-- Supplied passage --
○ ○ ○ ○ ○ ○ ○

US sanctions on Iran extend into a second year, Iranian citizens are paying the
price with skyrocketing costs and food shortages.
Jafar Ghaffari, a cook in Tehran, is one of the many Iranians struggling to keep up with the rising cost of food. He said prices have increased by 50% to 100% in the last year.
Ghaffari said his weekly shopping trip, which cost him 7 million rials [$50] just three months ago, now costs him 14 million rials ($100) a week, nearly half the average Iranian’s salary.
The constant price increases have caused instability for families trying to budget for rent and food. Profiteers pump up prices, and consumers rush to stock up before the next price hike. “Nothing is certain. You’ll see something [priced at] 220,000 rials, and tomorrow [it’s] 300,000 rials,” Ghaffari said.
It has been over a year since President Donald Trump pulled out of the Joint Comprehensive Plan of Action (JCPOA), the nuclear accord designed to keep Iran from developing a nuclear weapon, leaving Germany, France and the United Kingdom to attempt to uphold the agreement with Iran.

○ ○ ○ ○ ○ ○ ○

-- Information shown --
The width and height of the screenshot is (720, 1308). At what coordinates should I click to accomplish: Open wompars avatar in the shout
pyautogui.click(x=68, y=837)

○ ○ ○ ○ ○ ○ ○

-- Requirements --
1 > Reproduce word for word the part of the passage on sanctions against Iran that starts with "US sanctions on" and goes on through "the last year.".
2 > Continue the news passage about US sanctions on Iran from the point where it ends.

-- The answers --
1 >
US sanctions on Iran extend into a second year, Iranian citizens are paying the
price with skyrocketing costs and food shortages.
Jafar Ghaffari, a cook in Tehran, is one of the many Iranians struggling to keep up with the rising cost of food. He said prices have increased by 50% to 100% in the last year.

2 >
The Trump administration also imposed a number of sanctions that have focused on targeting Iran’s economy by cutting off its oil revenue and ability to trade with Europe and Asia. Currently, Iran’s oil exports have dropped from 2.5 million barrels a day to about 500,000 barrels a day due to the pressure from sanctions, according to Tanker Trackers data.
Monthly salary of $220
Unable to realize the economic benefits of the nuclear deal, Iran is facing high inflation, a devalued currency and an economy that the International Monetary Fund (IMF) predicts will shrink by 6% this year. The Iranian government has found its hands tied as prices on foods climb higher, pricing out the population, whose average monthly salary of 32 million rials equals only $220.
In 2018, the rial lost nearly 60% of its value. With less buying power (the exchange rate for the dollar on the free market is 145,000 rials), Iranians are finding they can’t stretch their paychecks anymore.
Younes Ali, a shopkeeper in one of Tehran’s affluent neighborhoods, said he’s raised prices on everything from milk and pasta to canned tuna. Tuna prices have gone from 25,000 rials to 190,000 rials, while the price of pasta has gone from between 18,000 and 25,000 to nearly 60,000 rials.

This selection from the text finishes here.